In ‘Making Shakespeare Sing’, American composer Matthew Aucoin considers the ‘fraught alchemy’ whereby a play is turned into an opera. Some elements, as he observes, “will shrink or evaporate, others are magnified to unrecognisable dimensions”. For Aucoin, Verdi’s Otello is that “exceedingly rare breed…a masterpiece based on a masterpiece”.

When we consider Otello in conjunction with its source, “…what is gained and what is lost” becomes apparent .” (New York Review of Books, Dec 19, 2019, vol. LXVI, number 20). Although Verdi’s librettist Arrigo Boito generally kept to Shakespeare’s plot, the opera only commences when Otello arrives in Cyprus, after a storm. Act 1 of Shakespeare’s play is elided and significant contextual material concerning Venetian mores is thereby lost.

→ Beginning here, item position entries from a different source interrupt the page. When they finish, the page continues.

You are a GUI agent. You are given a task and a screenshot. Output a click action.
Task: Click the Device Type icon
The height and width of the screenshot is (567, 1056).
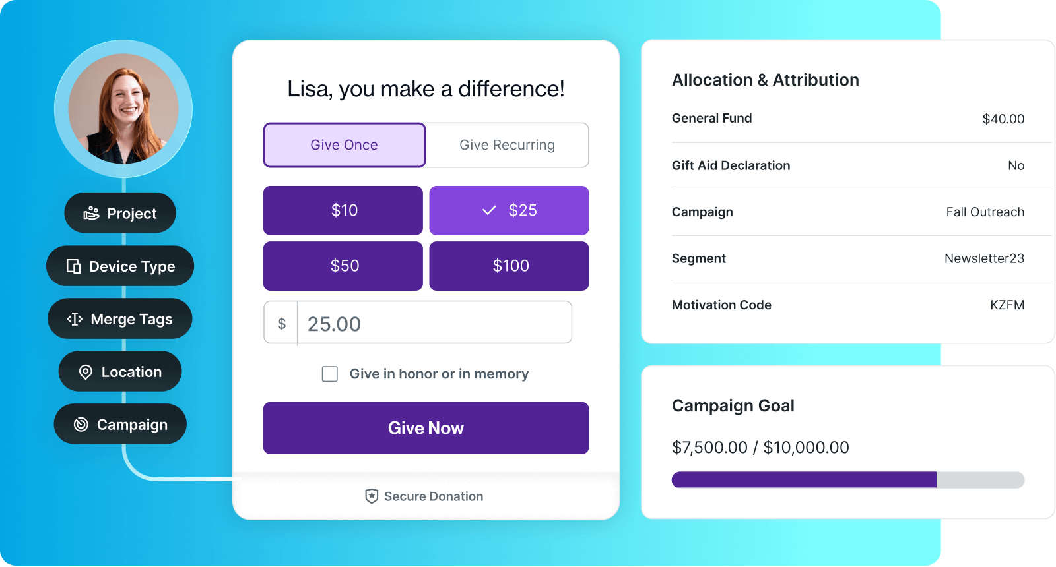pos(74,266)
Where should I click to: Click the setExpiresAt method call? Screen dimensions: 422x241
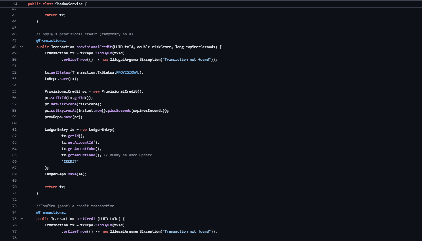[x=63, y=111]
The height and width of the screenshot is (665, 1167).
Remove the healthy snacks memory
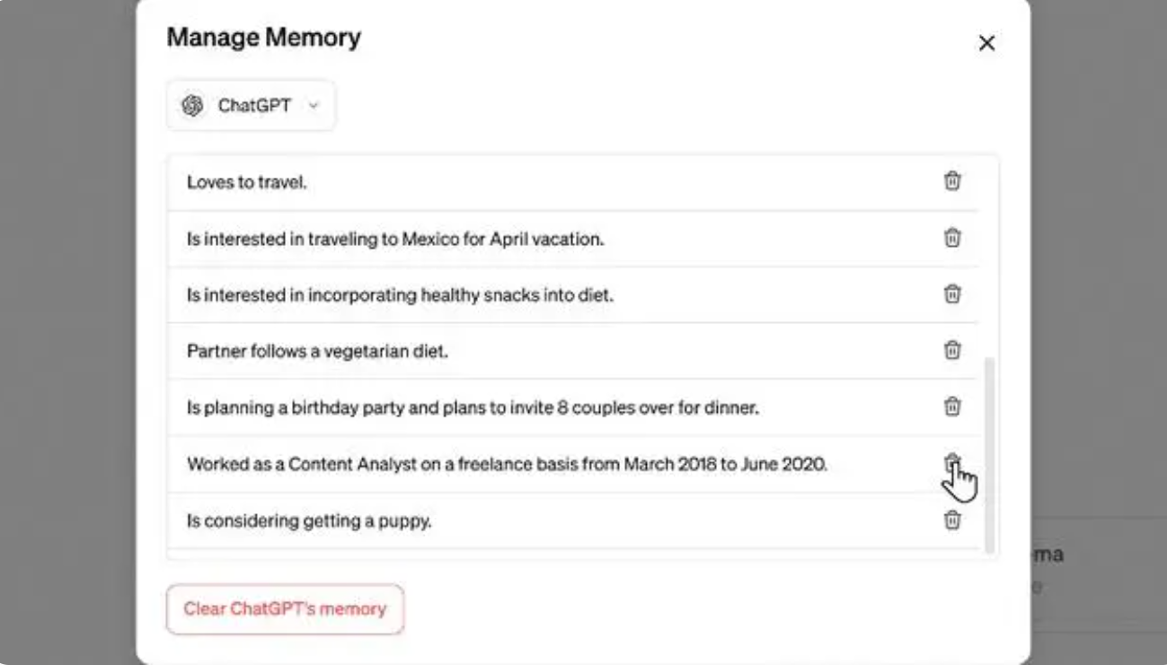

For as Felicity Rosslyn observes, “Iago’s success with Otello is startling” (‘The handkerchief!…the handkerchief’, Official Programme). Why is Otello (played by indefatigable American tenor Gregory Kunde) so readily persuaded that Desdemona (diva assoluta, Ermonela Jaho) is unfaithful, when everyone else realises that she is not? But remember that Otello, a noble Moor in the service of the Venetian state, is an outsider, struggling to comprehend an alien culture. And that Iago has convinced him that “In Venice they do let heaven see the prank they dare not show their husbands…” The omission of Shakespeare’s first act also deprives us of additional insights into what motivates Iago, notably psycho-sexual factors. He contends that “’…twixt my sheets he [Othello] has done my office”.

Director Keith Warner cleverly deploys a toy vessel to depict the struggle of Otello’s ship to make port. Iago, performed by Carlos Álvarez, who has stage presence in abundance, dons a mask at pivotal moments – a telling device for someone who systematically feigns friendship and honesty and who deems morality and religion a sham. Boris Kudlička’s pared down sets were effective and Kaspar Glarner’s costumes resplendent. Children, dressed in white, serenade Desdemona, ditto Desdemona herself in the heart rending death scene.

In a review of La Traviata, in January 2019, we commented on Ermonela Jaho’s performance as Violetta Valery, thus, “A svelte and striking figure, Ms Jaho has a commanding stage presence and looks perfect in the part”. Evidently nothing changes.